▶ YOUR GOAL
In the listing below, find the line with "Task: Click the Fragplace wordmark text", then repeat exactly every line from the top through that one.

▶ DATA EXTRACT

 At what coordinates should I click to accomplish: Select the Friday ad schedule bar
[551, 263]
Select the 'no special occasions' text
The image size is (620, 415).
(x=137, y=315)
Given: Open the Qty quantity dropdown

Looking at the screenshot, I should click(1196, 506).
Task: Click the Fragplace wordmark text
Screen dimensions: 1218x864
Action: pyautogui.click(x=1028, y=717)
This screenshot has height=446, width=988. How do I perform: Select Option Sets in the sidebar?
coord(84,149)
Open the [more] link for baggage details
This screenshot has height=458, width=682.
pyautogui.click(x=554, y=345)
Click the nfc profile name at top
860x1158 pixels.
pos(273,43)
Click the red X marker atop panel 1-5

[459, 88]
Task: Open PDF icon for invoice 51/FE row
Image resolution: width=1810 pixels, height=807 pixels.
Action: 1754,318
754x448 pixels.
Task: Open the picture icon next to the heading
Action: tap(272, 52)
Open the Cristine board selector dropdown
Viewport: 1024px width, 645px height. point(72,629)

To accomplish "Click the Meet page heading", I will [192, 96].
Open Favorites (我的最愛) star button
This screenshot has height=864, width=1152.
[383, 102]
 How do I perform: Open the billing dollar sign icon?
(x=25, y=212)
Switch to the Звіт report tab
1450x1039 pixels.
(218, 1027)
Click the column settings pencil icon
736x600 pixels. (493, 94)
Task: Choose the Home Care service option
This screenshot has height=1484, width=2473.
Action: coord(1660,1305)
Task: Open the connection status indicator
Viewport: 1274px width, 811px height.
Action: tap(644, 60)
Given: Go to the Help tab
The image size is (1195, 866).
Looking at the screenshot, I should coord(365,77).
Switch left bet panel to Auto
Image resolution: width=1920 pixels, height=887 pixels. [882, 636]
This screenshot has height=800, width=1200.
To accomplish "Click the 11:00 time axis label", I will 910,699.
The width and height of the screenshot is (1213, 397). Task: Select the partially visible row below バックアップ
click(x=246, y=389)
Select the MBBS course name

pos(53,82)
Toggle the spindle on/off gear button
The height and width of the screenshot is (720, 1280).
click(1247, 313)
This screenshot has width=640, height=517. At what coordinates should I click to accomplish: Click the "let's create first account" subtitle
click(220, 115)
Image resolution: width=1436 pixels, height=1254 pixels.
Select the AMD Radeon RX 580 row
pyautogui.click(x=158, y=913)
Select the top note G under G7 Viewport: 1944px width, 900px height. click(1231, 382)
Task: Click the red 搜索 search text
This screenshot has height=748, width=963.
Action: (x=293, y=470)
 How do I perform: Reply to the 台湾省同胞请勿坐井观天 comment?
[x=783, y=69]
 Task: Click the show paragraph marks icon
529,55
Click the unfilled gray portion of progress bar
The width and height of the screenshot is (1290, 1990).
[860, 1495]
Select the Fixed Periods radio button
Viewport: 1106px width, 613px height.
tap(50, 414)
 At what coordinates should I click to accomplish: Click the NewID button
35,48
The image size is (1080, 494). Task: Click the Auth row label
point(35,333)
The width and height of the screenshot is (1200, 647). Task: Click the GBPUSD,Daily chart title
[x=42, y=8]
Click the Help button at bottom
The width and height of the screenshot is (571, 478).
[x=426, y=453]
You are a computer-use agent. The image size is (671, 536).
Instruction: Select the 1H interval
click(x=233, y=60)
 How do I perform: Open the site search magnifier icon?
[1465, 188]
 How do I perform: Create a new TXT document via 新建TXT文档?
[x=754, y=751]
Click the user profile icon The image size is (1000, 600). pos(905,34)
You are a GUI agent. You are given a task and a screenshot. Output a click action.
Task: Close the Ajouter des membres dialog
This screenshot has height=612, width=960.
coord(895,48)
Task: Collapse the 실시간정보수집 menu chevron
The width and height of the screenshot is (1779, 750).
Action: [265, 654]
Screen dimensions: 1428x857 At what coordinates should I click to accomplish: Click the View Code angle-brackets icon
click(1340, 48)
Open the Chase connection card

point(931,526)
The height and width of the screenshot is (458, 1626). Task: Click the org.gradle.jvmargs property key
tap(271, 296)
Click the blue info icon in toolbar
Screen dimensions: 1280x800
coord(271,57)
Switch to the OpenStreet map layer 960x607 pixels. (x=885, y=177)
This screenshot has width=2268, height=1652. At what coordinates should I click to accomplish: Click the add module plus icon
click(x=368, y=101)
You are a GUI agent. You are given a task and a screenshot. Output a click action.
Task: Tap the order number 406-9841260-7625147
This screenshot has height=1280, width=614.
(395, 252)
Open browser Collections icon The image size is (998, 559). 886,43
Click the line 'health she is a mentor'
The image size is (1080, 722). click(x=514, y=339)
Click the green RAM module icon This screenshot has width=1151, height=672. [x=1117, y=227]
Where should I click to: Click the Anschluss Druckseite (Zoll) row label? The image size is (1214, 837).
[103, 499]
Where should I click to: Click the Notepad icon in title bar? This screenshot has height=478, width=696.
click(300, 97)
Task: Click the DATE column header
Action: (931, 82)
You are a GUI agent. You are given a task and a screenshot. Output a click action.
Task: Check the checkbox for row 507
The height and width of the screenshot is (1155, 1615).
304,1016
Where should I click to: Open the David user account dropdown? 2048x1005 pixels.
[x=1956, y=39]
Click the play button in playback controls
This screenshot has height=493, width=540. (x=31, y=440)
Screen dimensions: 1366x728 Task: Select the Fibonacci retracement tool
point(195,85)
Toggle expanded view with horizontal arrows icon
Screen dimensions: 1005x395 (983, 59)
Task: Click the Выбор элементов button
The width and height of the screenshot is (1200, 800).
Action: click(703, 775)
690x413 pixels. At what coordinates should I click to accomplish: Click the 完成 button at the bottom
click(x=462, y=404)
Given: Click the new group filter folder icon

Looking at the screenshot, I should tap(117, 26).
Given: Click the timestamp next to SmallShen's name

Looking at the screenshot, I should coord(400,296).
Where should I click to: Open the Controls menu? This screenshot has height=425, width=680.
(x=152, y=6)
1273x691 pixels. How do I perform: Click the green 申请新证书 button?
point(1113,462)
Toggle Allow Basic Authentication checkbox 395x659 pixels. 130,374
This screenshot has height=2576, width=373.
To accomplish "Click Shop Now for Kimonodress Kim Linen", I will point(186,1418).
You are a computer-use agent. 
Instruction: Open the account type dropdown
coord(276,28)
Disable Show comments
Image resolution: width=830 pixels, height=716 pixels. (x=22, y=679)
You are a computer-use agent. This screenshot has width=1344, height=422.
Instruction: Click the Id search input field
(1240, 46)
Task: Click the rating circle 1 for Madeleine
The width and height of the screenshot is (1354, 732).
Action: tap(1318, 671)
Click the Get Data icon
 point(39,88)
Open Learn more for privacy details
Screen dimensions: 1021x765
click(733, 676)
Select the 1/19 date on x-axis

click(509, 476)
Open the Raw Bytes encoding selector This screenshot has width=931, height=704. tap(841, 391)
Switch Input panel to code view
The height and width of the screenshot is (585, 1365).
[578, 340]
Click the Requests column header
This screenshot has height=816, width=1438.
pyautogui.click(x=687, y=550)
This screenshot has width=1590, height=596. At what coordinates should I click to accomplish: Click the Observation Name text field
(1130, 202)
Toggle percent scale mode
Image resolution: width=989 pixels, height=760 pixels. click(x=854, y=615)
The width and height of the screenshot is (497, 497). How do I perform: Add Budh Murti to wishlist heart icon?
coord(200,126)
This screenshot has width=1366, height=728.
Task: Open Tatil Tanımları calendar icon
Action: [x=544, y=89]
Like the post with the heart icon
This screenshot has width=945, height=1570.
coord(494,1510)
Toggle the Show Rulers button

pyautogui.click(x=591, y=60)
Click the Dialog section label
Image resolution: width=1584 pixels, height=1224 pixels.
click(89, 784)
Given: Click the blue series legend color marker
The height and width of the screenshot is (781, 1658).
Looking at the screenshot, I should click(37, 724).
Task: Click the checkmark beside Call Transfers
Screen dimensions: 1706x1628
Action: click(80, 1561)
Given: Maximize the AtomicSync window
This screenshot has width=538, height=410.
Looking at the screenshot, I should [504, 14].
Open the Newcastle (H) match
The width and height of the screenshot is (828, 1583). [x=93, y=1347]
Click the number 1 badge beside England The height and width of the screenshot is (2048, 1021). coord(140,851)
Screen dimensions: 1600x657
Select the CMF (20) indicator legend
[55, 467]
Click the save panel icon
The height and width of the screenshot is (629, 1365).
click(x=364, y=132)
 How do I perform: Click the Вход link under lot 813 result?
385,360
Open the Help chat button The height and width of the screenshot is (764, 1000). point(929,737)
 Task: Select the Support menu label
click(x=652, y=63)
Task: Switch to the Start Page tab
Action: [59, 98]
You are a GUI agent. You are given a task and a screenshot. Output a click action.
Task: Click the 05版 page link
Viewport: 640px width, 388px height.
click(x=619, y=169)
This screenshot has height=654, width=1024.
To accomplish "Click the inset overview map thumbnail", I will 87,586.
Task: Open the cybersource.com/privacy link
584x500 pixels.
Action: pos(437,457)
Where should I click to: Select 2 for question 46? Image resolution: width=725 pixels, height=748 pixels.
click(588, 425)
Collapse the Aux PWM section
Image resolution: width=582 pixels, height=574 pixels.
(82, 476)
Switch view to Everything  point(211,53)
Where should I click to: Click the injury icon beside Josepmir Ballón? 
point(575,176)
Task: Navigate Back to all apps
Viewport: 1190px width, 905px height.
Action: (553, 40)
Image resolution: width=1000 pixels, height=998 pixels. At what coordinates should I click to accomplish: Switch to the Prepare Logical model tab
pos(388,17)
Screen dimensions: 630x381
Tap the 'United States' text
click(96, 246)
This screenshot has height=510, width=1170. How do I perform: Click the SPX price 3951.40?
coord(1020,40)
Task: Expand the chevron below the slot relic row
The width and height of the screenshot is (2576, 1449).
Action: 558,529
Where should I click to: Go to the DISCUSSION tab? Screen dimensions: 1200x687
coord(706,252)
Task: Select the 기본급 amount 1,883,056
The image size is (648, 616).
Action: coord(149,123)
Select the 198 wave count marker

▶ EXERCISE OUTPUT
 At what coordinates should I click to accomplish: Select the Friday ad schedule bar
[551, 263]
Select the 'no special occasions' text
The image size is (620, 415).
(x=137, y=315)
Given: Open the Qty quantity dropdown

Looking at the screenshot, I should click(1196, 506).
Task: Click the Fragplace wordmark text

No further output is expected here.